O fanatismo por criminosos como Suzane von Richthofen, exemplificado pelo fã Bruno Watermann, é explicado pela psicologia como Hibristofilia, uma parafilia de atração por autores de crimes violentos. A psicóloga Fernanda Purificação define a condição como uma busca por excitação no perigo e no poder do criminoso, observada em casos famosos como Suzane. Embora a atração seja majoritariamente platônica, ela pode ser tratada através de intervenções terapêuticas e ressignificação do desejo.

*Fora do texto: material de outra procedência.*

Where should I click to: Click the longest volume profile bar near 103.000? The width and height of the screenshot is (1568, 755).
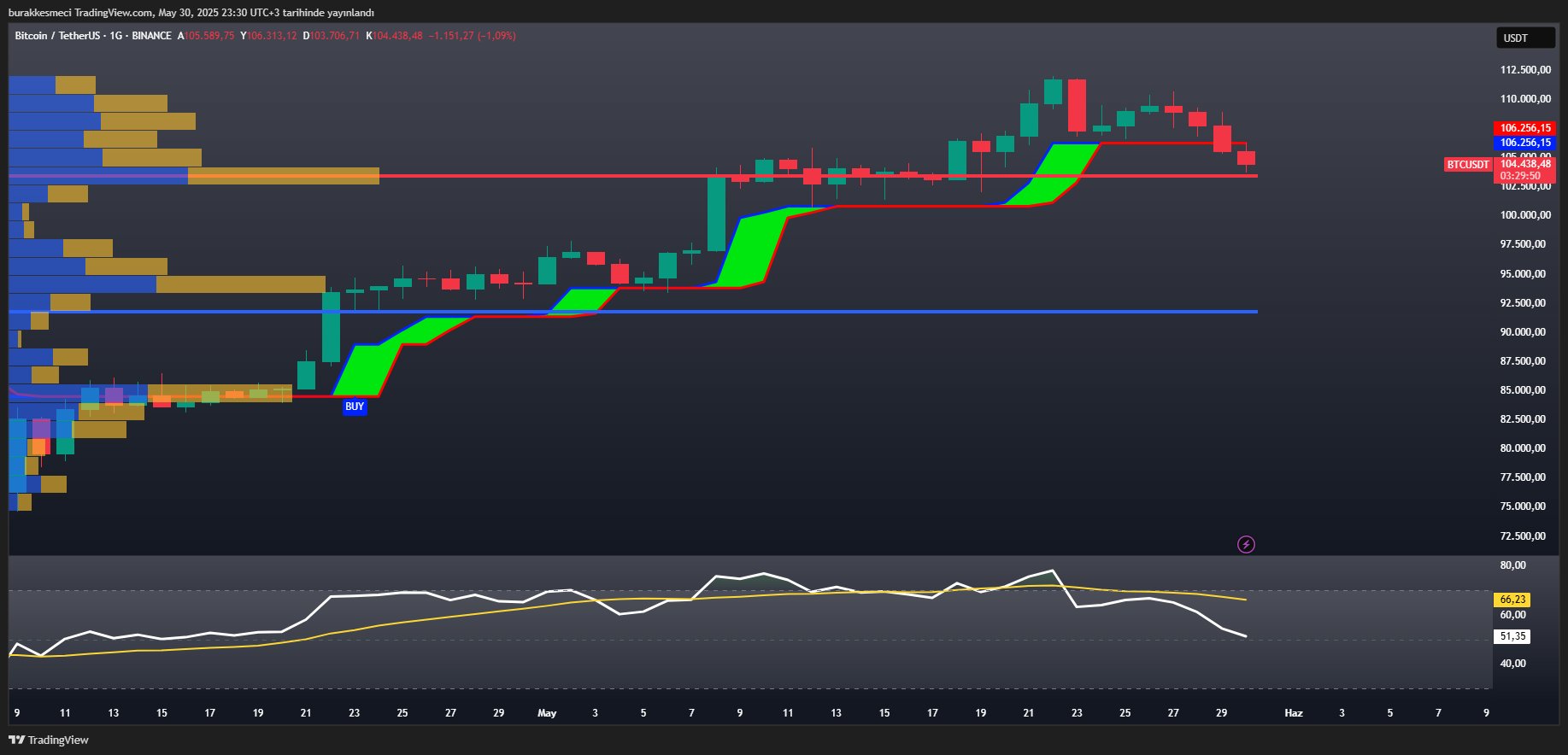(194, 176)
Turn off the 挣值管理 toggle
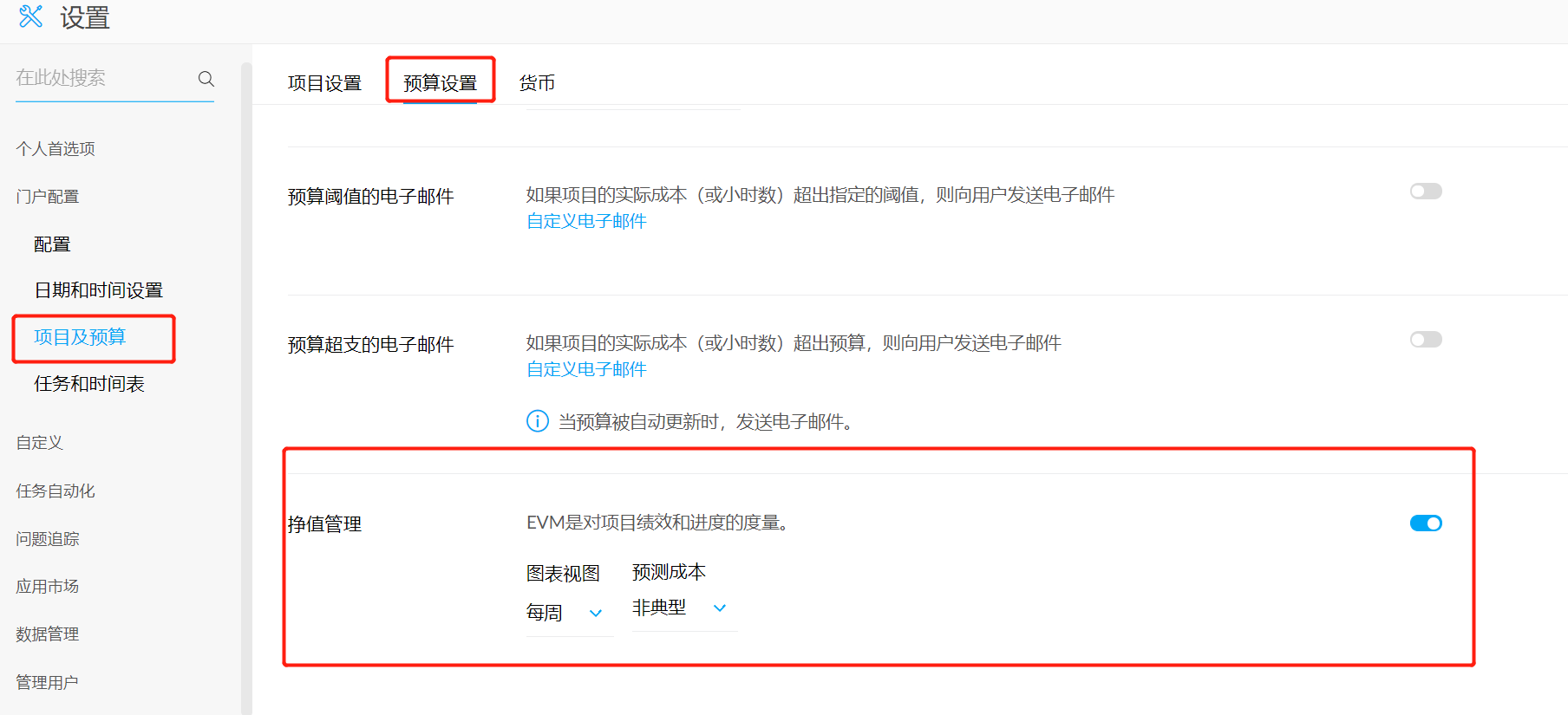Screen dimensions: 1568x715 coord(1425,523)
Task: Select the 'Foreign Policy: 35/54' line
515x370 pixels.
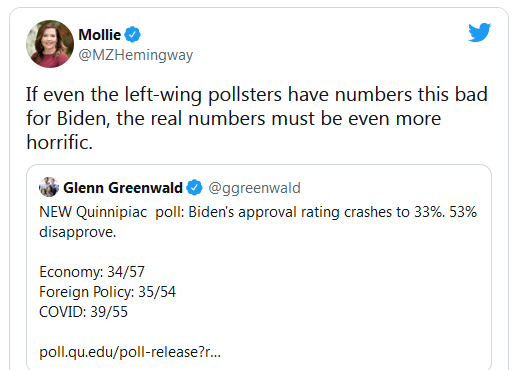Action: (x=107, y=292)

Veja flagra de Suzane von Richthofen ao lado de pastor evangélico
Veja flagra de Suzane von Richthofen ao lado de pastor evangélico

O comportamento de extrema devoção de indivíduos como Bruno Watermann, fã de Suzane von Richthofen e dos irmãos Cravinhos, que se manifesta em tatuagens e homenagens aos filhos, pode ser analisado sob a ótica da psicologia.

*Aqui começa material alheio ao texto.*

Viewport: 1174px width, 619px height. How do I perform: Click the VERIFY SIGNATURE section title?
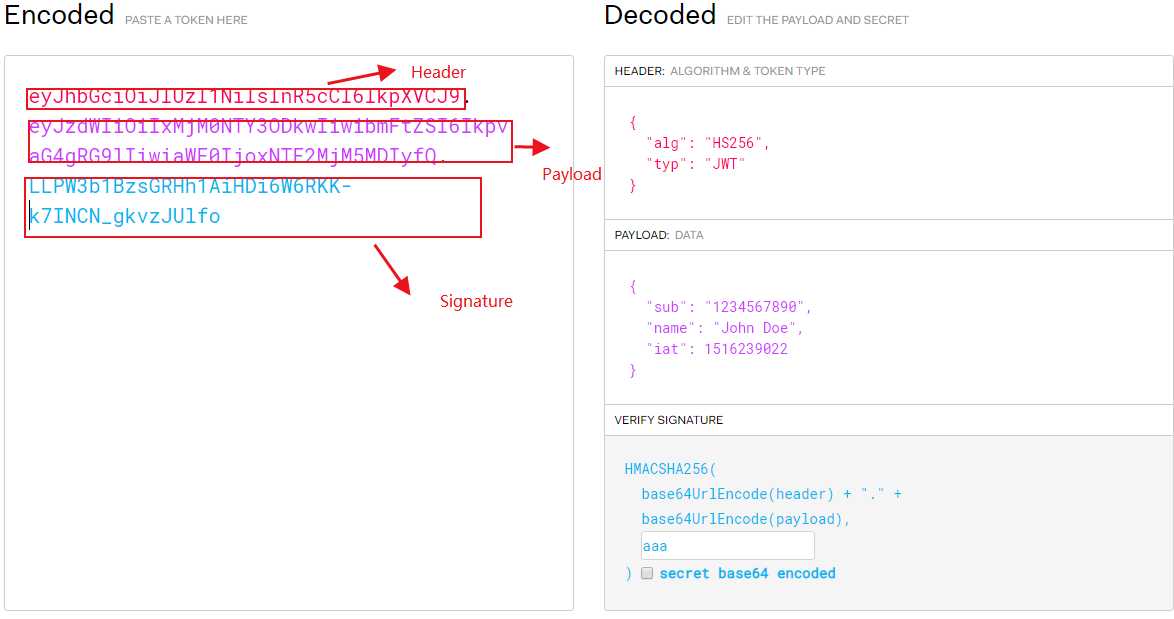click(668, 420)
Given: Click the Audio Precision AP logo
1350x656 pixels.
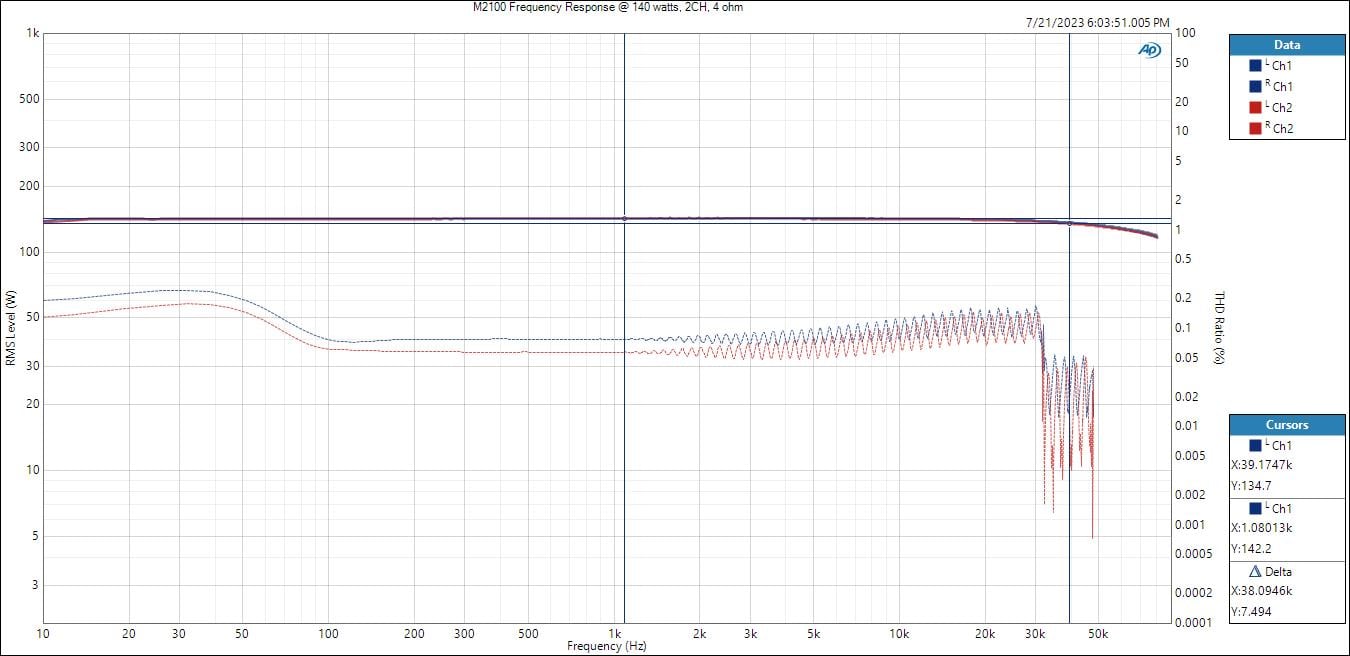Looking at the screenshot, I should point(1149,50).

Especialistas na área sugerem que a atração por criminosos violentos está ligada à Hibristofilia, uma parafilia em que a pessoa sente atração ou desejo, inclusive sexual, por quem cometeu delitos graves. Este conceito ganhou notoriedade em casos de grande repercussão, como os envolvendo serial killers, e ajuda a entender a fascinação por indivíduos que demonstram poder, agressividade e audácia, características que parecem seduzir pessoas com este tipo de atração.

A psicóloga e sexóloga Fernanda Purificação conversou com o BacciNoticias e comentou sobre o conceito:

É uma parafilia, ou seja, uma forma de excitação sexual ou afetiva fora do comum. Nesse caso, a pessoa sente atração por criminosos, principalmente autores de crimes violentos. É quando o perigo, a transgressão e até o poder do criminoso viram fonte de desejo. Casos famosos como os de Ted Bundy e Suzane von Richthofen mostram isso: mesmo presos, eles recebiam cartas apaixonadas e até propostas de casamento”, comenta a especialista.

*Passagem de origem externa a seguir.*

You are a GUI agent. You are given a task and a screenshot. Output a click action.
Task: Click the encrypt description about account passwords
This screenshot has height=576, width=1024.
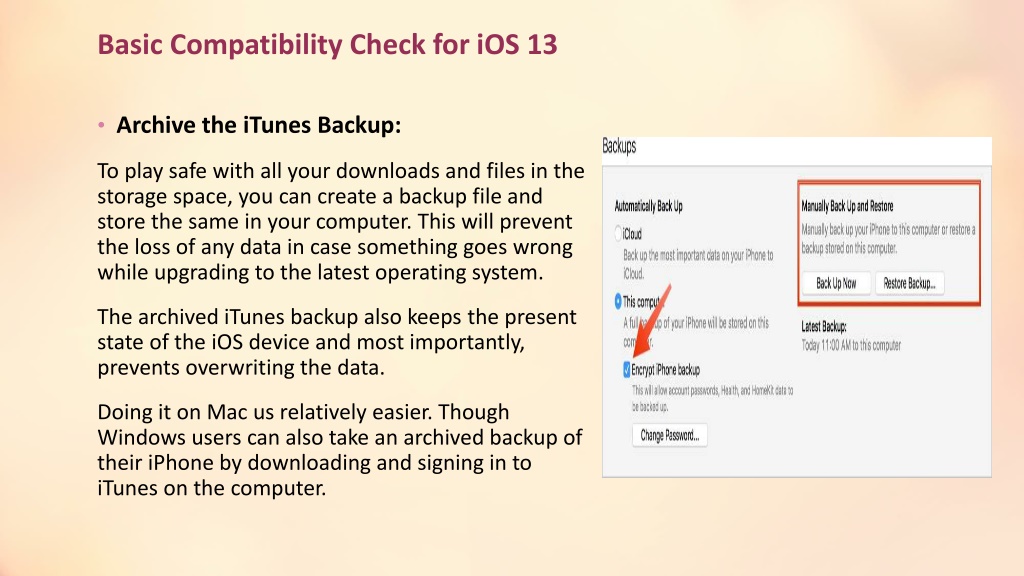coord(712,398)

Fernanda Purificação ressalta que, embora a admiração exista, ela não implica necessariamente que o indivíduo vá cometer os mesmos atos. A atração é, em sua maioria, platônica; a pessoa se interessa e fantasia, mas não age.

Sobre o tratamento, a psicóloga esclarece que na área não se fala em “cura“, mas em “intervenções terapêuticas” ou ressignificação. A psicologia e a neuropsicologia trabalham em conjunto com a psiquiatria para oferecer suporte e reorganizar o cérebro, de modo que ele possa aprender a desejar de forma mais saudável e segura.

A especialista conclui que a hibristofilia lembra que o desejo humano é complexo e, enquanto a maioria busca segurança e afeto, alguns encontram excitação no proibido e no perigoso.